Background: The multidrug-resistance-1 (MDR1) gene encodes an ATP-dependent efflux transporter that is highly expressed in the colon. In mice, loss of MDR1 function results in colitis with similarities to human IBD. Recently, we observed a marked accumulation of dysmorphic mitochondria within the mdr1a-deficient colonic epithelial cells (CEC) using electron microscopy (EM). We hypothesise that loss of MDR1 results in intestinal mitochondrial dysfunction, a relevant process which drives the development of colitis in IBD.
Methods: We characterised mitochondrial function in mdr1a-deficiency mouse model and in shRNA-knockdown of MDR1 in T84 CECs. In vivo, we tested if induced gut mitochondrial dysfunction can potentiate colitis, by using direct colonic administration of rotenone and MitoQ10 (mitochondrial reactive oxygen species, mtROS inducer and inhibitor respectively) in mdr1a−/−; and in acute + recovery DSS-colitis. Furthermore, we generated a novel mouse model with intestinal-epithelial specific deletion (IECΔ) of superoxide dismutase-2 (SOD2) gene responsible for mtROS detoxification to directly test the role of mitochondria in CECs. Finally, we analysed current GWA datasets (42 992 IBD/53 536 controls) to determine the clinical significance of mitochondrial homoestasis in IBD.

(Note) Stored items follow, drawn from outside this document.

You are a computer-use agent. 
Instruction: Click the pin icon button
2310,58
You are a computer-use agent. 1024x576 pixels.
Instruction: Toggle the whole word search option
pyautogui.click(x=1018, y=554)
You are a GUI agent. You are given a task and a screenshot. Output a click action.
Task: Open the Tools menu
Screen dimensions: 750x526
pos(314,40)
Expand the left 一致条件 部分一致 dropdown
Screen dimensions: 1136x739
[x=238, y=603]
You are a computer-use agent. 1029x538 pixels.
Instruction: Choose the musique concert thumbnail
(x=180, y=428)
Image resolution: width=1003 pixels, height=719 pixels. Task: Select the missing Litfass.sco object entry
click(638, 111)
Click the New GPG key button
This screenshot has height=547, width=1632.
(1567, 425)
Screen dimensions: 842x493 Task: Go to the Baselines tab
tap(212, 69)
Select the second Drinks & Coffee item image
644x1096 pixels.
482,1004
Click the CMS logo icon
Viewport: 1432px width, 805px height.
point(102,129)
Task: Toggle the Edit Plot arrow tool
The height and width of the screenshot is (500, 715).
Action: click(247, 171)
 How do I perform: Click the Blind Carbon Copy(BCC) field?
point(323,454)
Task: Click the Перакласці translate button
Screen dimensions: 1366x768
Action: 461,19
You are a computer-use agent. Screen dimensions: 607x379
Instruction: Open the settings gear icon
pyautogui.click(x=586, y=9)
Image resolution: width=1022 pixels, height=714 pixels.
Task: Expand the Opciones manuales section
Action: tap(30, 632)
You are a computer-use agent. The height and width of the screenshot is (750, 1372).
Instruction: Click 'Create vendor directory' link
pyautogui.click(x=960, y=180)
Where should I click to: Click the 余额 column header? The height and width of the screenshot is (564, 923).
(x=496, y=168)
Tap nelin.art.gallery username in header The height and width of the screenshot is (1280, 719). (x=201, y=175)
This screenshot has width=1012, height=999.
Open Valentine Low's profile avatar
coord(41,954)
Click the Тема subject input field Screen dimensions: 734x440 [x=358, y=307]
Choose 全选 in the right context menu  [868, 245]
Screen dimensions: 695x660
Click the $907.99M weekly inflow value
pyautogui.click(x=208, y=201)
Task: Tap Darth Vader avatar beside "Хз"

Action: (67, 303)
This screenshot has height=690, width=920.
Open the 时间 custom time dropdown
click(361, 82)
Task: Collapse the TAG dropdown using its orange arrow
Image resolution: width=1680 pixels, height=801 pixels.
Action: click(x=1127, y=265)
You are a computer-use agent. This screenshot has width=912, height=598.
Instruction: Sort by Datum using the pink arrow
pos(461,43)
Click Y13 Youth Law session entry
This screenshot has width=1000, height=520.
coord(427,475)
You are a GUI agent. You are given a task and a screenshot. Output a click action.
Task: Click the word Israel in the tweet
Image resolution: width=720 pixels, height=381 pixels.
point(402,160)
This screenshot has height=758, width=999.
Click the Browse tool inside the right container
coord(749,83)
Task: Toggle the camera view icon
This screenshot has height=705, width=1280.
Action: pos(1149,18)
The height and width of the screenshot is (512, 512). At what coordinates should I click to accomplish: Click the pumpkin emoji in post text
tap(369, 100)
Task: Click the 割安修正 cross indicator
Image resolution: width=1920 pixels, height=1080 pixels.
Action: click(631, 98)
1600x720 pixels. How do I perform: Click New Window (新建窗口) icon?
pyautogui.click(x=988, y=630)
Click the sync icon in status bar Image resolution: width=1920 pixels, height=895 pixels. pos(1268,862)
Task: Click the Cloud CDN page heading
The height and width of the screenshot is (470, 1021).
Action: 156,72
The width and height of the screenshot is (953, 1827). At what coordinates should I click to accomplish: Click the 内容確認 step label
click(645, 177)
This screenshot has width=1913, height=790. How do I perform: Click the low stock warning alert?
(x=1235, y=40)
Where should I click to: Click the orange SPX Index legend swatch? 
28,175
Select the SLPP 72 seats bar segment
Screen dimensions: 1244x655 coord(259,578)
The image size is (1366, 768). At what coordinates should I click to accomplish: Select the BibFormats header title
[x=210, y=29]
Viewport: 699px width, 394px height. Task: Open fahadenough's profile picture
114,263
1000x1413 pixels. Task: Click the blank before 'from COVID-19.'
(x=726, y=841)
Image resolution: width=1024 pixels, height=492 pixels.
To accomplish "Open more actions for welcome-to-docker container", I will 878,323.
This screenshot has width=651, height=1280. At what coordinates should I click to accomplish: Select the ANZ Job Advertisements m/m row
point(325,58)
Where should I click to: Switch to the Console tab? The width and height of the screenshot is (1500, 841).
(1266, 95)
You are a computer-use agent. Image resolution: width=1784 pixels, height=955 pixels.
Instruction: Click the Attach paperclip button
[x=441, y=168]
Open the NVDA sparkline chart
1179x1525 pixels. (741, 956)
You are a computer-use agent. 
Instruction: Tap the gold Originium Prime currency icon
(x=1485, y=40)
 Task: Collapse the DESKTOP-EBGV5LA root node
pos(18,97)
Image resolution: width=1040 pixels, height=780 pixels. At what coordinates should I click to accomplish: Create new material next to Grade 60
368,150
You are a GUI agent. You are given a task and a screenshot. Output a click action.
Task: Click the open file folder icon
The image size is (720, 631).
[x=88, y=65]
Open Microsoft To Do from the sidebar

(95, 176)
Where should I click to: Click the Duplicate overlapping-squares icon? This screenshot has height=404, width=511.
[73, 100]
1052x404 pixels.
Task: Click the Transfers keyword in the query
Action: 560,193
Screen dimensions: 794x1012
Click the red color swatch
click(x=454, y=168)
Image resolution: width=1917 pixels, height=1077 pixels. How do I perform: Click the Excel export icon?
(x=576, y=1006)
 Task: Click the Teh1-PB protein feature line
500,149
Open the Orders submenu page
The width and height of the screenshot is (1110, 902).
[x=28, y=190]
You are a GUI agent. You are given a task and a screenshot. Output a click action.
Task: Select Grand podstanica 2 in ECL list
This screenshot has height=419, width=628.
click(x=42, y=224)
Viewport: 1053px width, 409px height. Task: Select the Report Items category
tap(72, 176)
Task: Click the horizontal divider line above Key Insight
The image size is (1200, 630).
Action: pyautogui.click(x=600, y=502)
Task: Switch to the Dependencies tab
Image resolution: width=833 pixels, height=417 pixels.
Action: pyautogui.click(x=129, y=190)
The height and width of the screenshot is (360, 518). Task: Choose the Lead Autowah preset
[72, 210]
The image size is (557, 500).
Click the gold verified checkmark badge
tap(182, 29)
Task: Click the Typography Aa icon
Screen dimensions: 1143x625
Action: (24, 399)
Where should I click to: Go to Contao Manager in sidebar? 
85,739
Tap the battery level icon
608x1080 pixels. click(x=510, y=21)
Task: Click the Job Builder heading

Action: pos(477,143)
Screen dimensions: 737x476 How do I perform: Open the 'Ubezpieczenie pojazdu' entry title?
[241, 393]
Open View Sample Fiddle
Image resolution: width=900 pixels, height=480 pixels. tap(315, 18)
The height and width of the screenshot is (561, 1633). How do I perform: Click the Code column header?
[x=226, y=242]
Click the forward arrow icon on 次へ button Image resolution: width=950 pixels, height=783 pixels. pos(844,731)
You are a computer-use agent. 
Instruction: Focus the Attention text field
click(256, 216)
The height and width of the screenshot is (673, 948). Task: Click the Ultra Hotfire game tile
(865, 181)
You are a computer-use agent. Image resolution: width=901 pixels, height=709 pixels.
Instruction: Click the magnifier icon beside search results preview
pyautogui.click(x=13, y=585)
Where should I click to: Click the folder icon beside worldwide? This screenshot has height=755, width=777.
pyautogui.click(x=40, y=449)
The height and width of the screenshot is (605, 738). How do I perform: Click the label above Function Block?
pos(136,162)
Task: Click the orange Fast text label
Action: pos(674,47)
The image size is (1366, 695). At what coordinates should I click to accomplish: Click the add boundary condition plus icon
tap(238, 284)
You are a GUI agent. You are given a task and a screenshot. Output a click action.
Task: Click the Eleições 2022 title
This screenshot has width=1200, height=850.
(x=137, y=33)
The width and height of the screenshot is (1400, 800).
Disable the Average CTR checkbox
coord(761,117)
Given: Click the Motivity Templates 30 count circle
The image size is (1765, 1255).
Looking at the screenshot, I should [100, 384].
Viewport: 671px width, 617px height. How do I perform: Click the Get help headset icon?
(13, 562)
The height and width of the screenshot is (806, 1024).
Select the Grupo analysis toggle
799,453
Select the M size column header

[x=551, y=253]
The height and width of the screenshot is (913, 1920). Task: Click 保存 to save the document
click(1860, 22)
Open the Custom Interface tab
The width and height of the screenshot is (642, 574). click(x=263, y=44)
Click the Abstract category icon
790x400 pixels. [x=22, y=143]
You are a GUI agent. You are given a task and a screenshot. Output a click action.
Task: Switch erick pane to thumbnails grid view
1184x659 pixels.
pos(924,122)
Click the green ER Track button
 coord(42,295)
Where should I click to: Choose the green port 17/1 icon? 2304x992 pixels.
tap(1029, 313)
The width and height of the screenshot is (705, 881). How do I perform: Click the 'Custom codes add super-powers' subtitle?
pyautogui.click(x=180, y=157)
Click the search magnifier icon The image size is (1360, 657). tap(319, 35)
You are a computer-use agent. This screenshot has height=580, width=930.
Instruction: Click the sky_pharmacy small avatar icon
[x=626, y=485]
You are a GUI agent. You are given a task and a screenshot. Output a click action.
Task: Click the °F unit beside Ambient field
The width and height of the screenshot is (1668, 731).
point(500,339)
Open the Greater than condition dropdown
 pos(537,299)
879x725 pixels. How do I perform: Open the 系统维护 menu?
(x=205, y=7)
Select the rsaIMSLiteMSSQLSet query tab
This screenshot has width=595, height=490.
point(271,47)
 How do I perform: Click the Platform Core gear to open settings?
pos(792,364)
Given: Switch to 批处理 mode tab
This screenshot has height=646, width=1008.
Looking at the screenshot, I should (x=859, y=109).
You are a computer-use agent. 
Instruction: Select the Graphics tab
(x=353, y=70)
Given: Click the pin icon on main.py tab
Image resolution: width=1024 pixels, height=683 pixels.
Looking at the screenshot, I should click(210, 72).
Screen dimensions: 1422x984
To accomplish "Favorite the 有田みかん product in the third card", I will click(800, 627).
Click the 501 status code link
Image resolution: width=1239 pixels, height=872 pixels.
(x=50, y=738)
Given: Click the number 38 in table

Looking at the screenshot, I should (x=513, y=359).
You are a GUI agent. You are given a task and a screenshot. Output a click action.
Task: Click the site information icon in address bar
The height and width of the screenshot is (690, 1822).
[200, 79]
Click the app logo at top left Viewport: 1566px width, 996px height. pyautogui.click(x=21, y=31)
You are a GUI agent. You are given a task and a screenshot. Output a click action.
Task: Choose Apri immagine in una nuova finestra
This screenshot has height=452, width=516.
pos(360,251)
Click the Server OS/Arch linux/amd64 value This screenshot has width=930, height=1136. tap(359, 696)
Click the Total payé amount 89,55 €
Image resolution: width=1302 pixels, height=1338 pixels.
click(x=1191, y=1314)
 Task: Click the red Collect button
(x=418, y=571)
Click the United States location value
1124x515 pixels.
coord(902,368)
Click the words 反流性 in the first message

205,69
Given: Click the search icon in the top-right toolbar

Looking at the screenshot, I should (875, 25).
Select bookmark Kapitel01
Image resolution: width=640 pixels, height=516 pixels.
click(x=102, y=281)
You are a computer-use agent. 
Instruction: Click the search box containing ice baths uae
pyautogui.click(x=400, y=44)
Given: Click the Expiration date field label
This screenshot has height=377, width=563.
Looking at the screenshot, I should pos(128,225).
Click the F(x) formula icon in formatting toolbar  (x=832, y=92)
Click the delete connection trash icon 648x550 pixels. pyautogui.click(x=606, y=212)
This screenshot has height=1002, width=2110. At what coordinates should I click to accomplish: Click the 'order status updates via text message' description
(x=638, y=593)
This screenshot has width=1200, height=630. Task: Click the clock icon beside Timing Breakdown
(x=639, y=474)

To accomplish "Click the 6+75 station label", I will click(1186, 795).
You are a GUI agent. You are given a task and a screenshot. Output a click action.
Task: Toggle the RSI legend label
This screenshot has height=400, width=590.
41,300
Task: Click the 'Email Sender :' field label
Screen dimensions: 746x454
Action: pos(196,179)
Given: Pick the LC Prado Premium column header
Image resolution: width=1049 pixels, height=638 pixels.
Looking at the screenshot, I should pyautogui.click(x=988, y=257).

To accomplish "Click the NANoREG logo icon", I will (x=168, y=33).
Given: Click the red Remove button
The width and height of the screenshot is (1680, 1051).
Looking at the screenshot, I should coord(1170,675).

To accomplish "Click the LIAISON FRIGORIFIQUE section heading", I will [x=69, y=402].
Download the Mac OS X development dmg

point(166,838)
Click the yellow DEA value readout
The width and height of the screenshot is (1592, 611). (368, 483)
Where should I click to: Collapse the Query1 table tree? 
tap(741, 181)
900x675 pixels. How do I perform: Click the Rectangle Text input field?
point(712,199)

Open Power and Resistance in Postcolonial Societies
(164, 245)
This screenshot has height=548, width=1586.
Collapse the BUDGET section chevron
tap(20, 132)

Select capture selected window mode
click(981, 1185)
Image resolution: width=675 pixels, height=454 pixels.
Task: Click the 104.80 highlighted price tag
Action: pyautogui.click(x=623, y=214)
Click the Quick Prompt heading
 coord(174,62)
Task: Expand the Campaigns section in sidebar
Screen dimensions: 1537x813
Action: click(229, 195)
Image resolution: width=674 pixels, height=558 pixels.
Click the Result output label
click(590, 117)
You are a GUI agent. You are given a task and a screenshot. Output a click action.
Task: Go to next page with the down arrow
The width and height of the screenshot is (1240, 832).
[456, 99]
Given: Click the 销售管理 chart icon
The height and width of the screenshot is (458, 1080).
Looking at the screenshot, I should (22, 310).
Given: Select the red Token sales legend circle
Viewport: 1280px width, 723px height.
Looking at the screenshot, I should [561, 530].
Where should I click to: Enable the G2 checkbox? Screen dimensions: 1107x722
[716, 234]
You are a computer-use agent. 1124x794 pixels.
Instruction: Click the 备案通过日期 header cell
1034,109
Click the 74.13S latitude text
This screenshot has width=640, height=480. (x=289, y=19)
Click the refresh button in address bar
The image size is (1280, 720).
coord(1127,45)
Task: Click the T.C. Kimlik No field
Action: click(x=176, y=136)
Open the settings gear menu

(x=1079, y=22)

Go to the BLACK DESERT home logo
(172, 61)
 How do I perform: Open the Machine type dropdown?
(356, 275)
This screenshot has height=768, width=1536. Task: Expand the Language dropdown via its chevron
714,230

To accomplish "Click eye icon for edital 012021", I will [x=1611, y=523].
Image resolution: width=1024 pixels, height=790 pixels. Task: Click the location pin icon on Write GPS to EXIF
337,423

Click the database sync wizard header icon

Results: Damaged mitochondria accumulate in mdr1a−/− CECs vs. ileum/liver/lung; and vs. wild-type and il-10−/− CECs. Mdr1a−/− CECs have increased expression of p62, LC3 (general autophagy), PINK (specific mitophagy) and SOD2 protein expressions and impaired cellular energetics with reduced baseline respiration. Isolated Mdr1a−/− mitochondria have lower threshold to induced damage and produced more mtROS, which are replicated in vitro in T84 shMDR1 CECs. In vivo, colonic rotenone acccelerated spontaneous mdr1a−/− colitis, increased the severity of acute DSS-colitis in mdr1a−/− and in WT mice. Inhibition of mROS using MitoQ10 attenuated the severity and promoted the recovery from DSS colitis. SOD2-IECΔ mice displayed analagous dysmorphic mitochondria in CECs and are highly susceptible to DSS colitis. We showed that 29 (5.0%) of 574 IBD susceptibility genes (p<5×10–8) have direct roles in mitochondria function (GO term: 0005739). MDR1 and SOD2 genes showed associations with p=3.19×10–3 and 3.04×10–3 respectively.
Conclusions: MDR1 has an important protective role for the mitochondria in the colon. Given that many IBD susceptibility genes are involved in the regulation of mitochondrial health, our findings suggest that mitochondrial toxin + genetic susceptibility interaction leading to mitochondrial dysfunction is a novel pathogenic mechanism that could offer many new therapeutic opportunities for IBD.